Koryx Copper CEO Heye Daun says he has raised about N$4 billion in equity—roughly two-thirds spent in Namibia—and secured N$4.5 billion in undrawn debt for Osino.
That capital-markets track record is why he considers himself an “investment ambassador” for Namibia.
Daun spoke at the Mining Expo, sketching a career built on discovery, de-risking and delivery: find the ore body, finance it in public markets, and hand a shovel-ready project to a capable builder.
He identified, drilled and advanced Otjikoto before B2Gold—first by consolidating the licences under Auryx Gold (which he led), then running aggressive step-out and infill drilling to define a NI 43-101 resource, backing it with metallurgy and geotech work, early mine design and a PEA/feasibility pathway, plus baseline ESIA and community engagement.
By the time B2Gold acquired Auryx, the project had a clear resource model, which provided momentum and a realistic development plan—ready to be taken through to construction.
When Heye Daun launched Osino in 2015, gold was out of favour and money was tight.
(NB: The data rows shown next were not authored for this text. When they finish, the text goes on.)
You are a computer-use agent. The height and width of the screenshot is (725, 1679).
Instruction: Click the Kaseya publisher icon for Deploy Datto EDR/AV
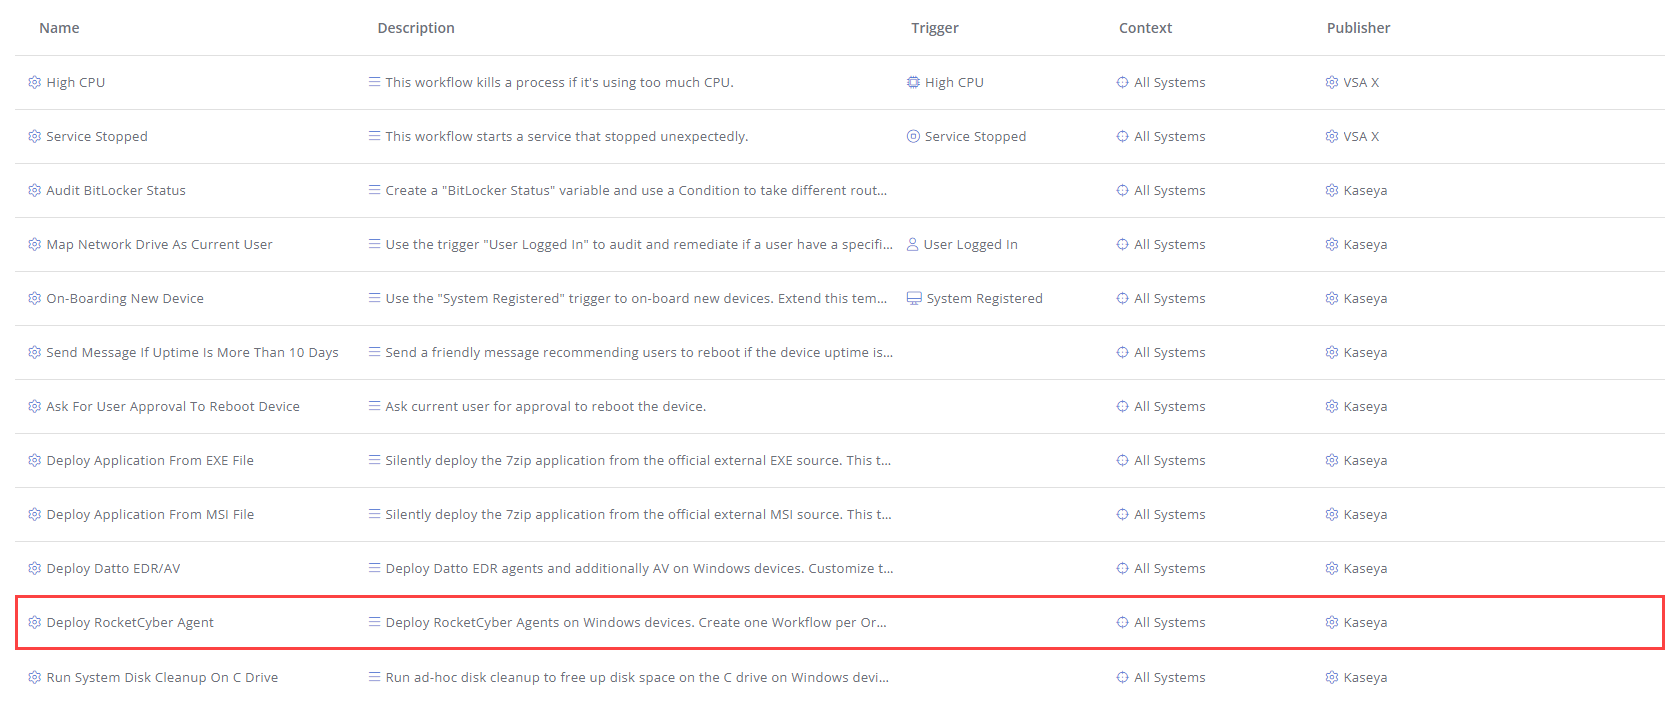1332,568
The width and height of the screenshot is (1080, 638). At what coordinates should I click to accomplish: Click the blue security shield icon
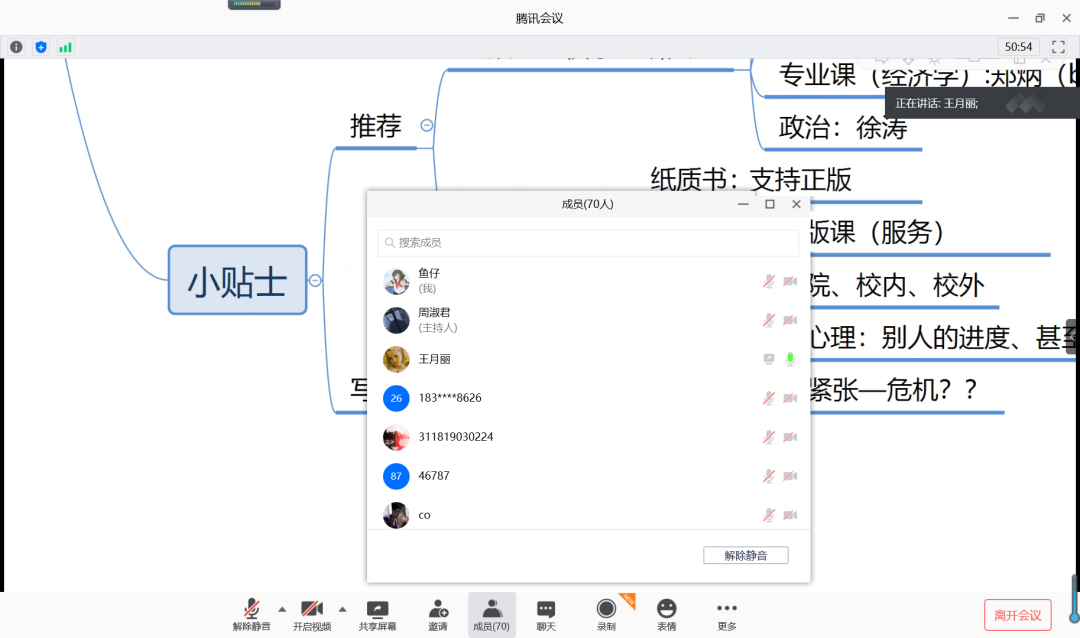point(41,47)
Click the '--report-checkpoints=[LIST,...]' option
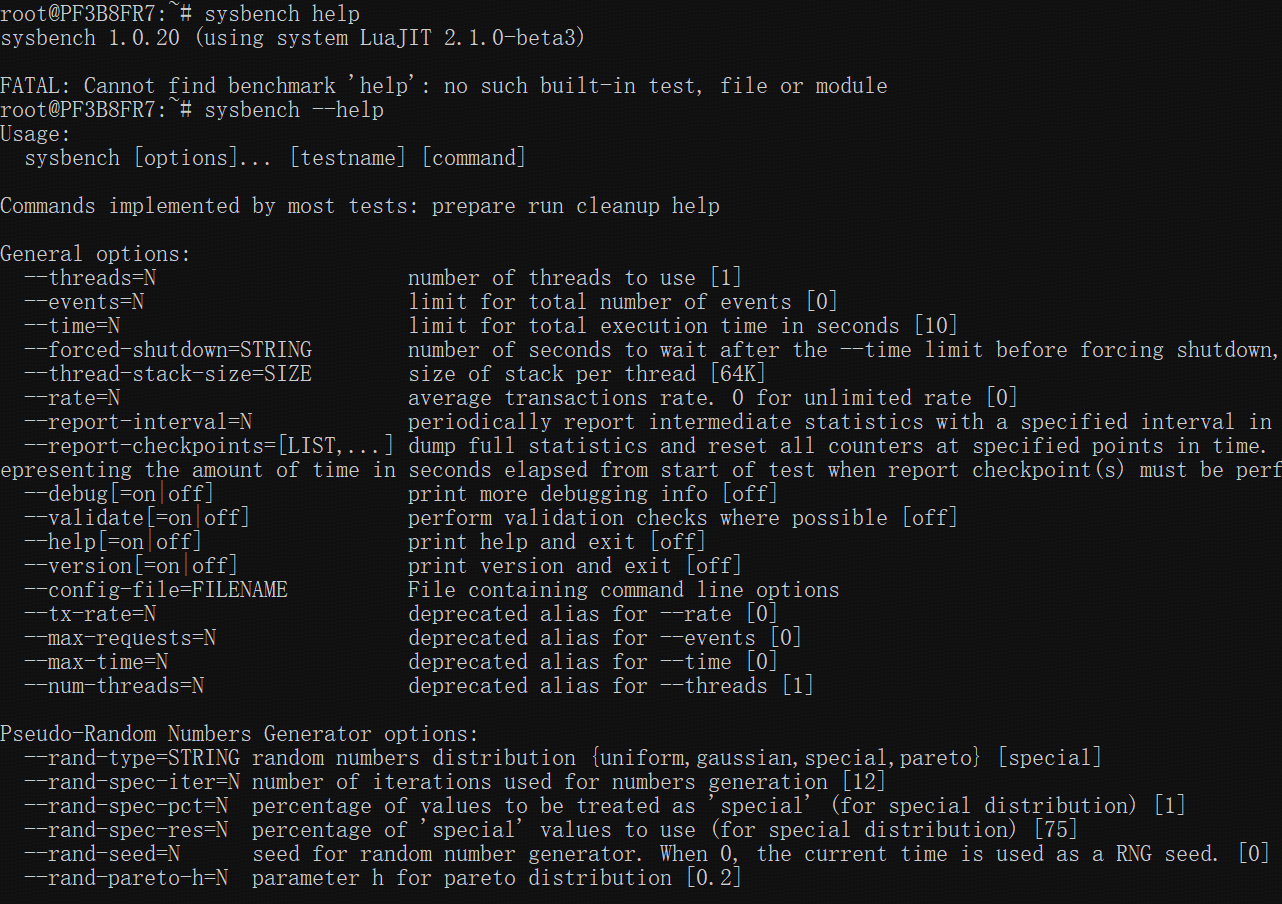 coord(209,446)
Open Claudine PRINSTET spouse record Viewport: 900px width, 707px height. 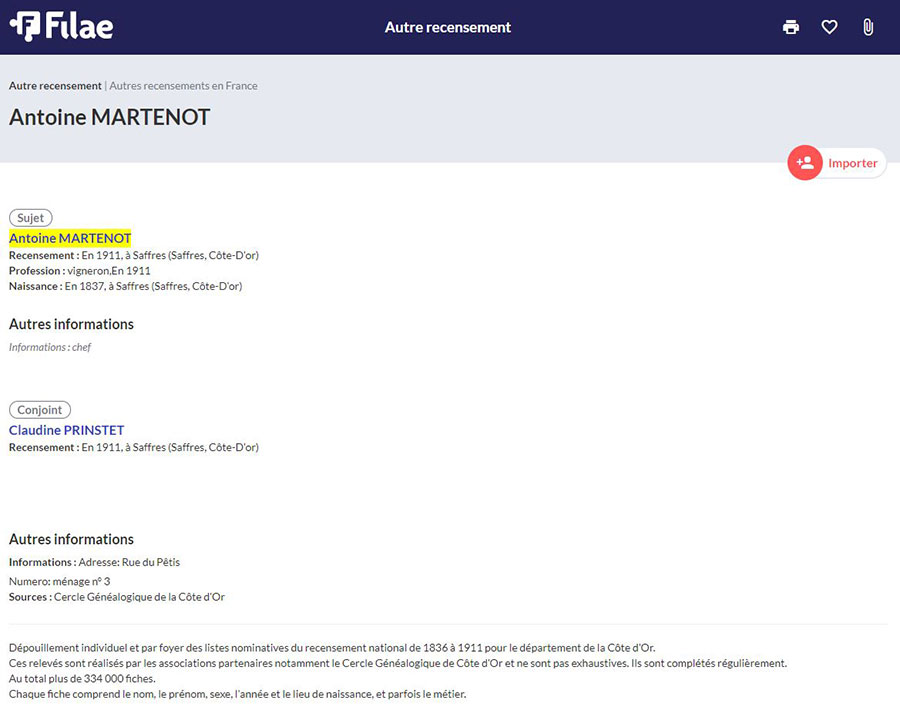(x=67, y=430)
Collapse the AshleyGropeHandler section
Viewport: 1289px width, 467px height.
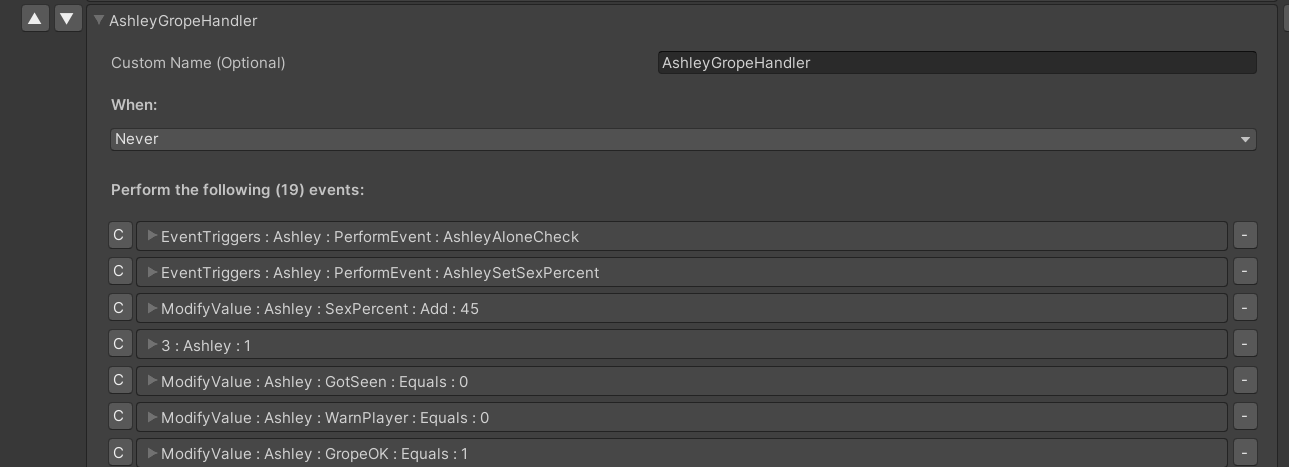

He built anyway. He stitched together a land package in central Namibia, hired a small, hungry team, and raised equity in careful tranches to keep the drills turning without over-diluting the company.
The bet paid off at Twin Hills.
What began as regional geochemistry and geophysics evolved into a discovery, and then into a resource, as Osino conducted step-out and infill campaigns to prove continuity.
While the rigs were operational, Daun pursued de-risking in parallel: metallurgy to optimise recoveries, geotech to define the pits, mine design and scheduling to secure costs, and the study conveyor—PEA to PFS to Feasibility—to convert geology into a bankable plan.
He treated permits and infrastructure as critical path, not afterthoughts. Baseline ESIA work started early; land access and surface rights were negotiated; power and water options were mapped and costed.
The financing story kept pace with the rocks. Daun raised equity through the cycle and, as the project matured, lined up a large (undrawn) debt package—about N$4.5 billion—to carry Osino toward construction. With the technical, permitting, and funding plans moving in sync, the company set a clear line of sight to first gold in 2027.
Osino was sold to Yintai Gold (now renamed Shanjin). Yintai/Shanjin acquired Osino, the owner of the Twin Hills project, in an all-cash deal (approximately C$368 million) following the termination of a prior agreement with Dundee Precious Metals.
In Daun’s model, discovery and de-risking are the art; selling at the right moment is the discipline that turns a good story into a national asset.
Now, with the Haib Copper Project in southern Namibia (under the Koryx banner), he’s applying leadership, technical rigour and financing discipline to deliver a buildable copper project.
He warned that reputation must be nurtured—international investors don’t always grasp local nuance, so loose public talk about ownership percentages can spook capital.
His playbook is blunt: play the long game (he favours gold and copper to match public-market appetites); pick partners well (financiers, technical experts, capital-markets pros); diversify assets and funding so one project or lender can’t sink you; match money to the moment (exploration, feasibility, construction each need different capital); and lead with values—put in your own money, build credibility, resist fast flips.
He also framed his approach with a quick read on Pierre Lassonde’s curve—the “roller-coaster” of a mining project’s value over time.
Valuations often spike upon discovery, sag during the orphan period of studies, permits, and financing, then climb again as construction finishes and cash flow nears.
The job, he said, is to shrink each risk band—exploration, technical, financing, commodity and political—so the story moves faster from geologist’s hunch to financier’s yes.
That’s why early rounds may rely on family and friends, while later stages attract institutions; it’s also why, when the de-risking is tight, it’s sometimes easier to raise US$100 million (approximately N$1.8 billion) than US$1 million (approximately N$18 million).
Momentum for early-stage capital is improving at home: Koryx recently raised C$25 million (approximately N$330–350 million) for Haib, with approximately 40% of the funding coming from Namibian investors.
The through-line, in Daun’s view, isn’t just the rocks—it’s discipline: the right commodity for public markets, the right partners, a diversified funding stack and a values-driven approach that protects credibility.
Do that, and you don’t just build mines—you build confidence in a project, in a company, and in Namibia as a place where world-class assets reach the finish line.
He anchored it to Pierre Lassonde’s curve—the project “roller-coaster” that pops on discovery, sags through the orphan stretch of studies, permits and financing, then re-rates into construction and first cash flow before settling into steady production.
The risk stack shifts as it moves: from “is it there?” (exploration) to “can we build and fund it?” (technical/permits/financing) to “can we run it profitably?” (operating/commodity).
Savvy long-only investors often buy the orphan period; speculators chase discovery spikes.
The way to beat the curve, Daun argued, is to front-load metallurgy and engineering, lock water/power/land and key permits early, line up a realistic blended funding plan (debt/equity/streams/offtakes), and maintain credible newsflow—avoiding dilution without de-risking and the classic capex/commissioning missteps.